12 cze 2011

EVA CASSIDY - album "Live at Blues Alley"

Live at Blues Alley is an album by American singer Eva Cassidy, originally self released in May, 1996. This live album was recorded at the Blues Alley in January, 1996. It is the final album by Cassidy before her death.

Live at Blues Alley serves as a good example of Cassidy's eclectic tastes, covering classic and contemporary artists from Billie Holiday to Sting, including Al Green, Pete Seeger, Irving Berlin and more. 



 "Cheek to Cheek" 

"People Get Ready"   

 "Autumn Leaves"   

 "Fields of Gold"  
  Eva’s Fields of Gold was a popular radio song and record companies used it to promote her material and in 2001 Michelle Kwan danced to the music of Eva’s version of this song.

 "What a Wonderful World"   
   What A Wonderful World, the last song she ever performed live, retains one of the rare introductions on the album that wasn’t edited out in which she dedicates the song to her parents.
 "Stormy Monday" 

 "Oh Had I A Golden Thread"
  Golden Thread, by Pete Seeger, was declared by Eva as her favorite song in the albums liner notes and the song she felt had turned out the best on the album.

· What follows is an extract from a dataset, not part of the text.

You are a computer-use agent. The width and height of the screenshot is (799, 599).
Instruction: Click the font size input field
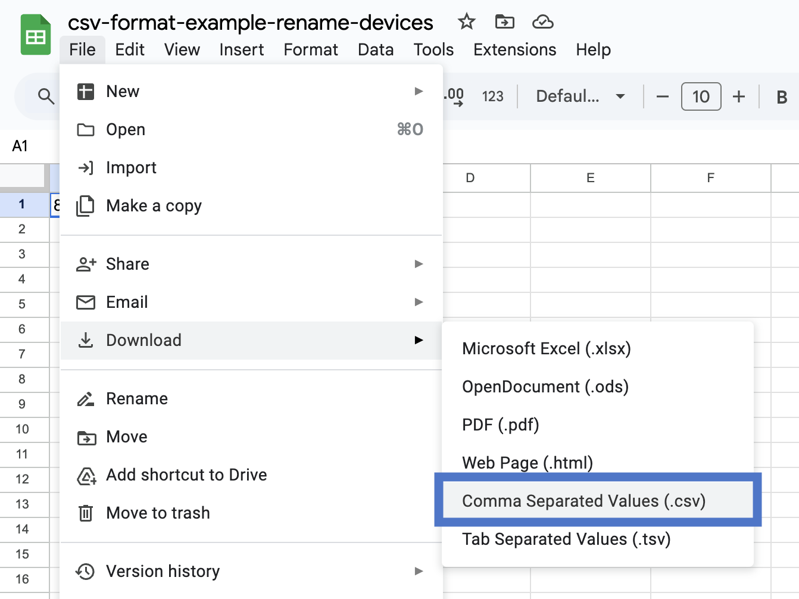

It actually wasn’t performed live at Blues Alley but was prerecorded months earlier  

The rest of the songs:
"Bridge over Troubled Water" 
"Fine and Mellow" 
Blue Skies" 
"Tall Trees in Georgia"
 "Honeysuckle Rose" 
"Take Me to the River"  


The album inspired attention from audiences outside of her local following in Washington D.C.  Before and during the albums recording, Cassidy suffered many physical health problems, whose causes, at the time, were unknown. A month after the album was released, she was diagnosed with terminal cancer.  Unfortunately, she died three months later without experiencing the peak of her musical career, which would come after her death. "Her posthumous success," writes William Cooper, "has been astonishing, with worldwide critical acclaim and extensive exposure on British television that helped her album Songbird climb to number one on the British album chart in March, 2001."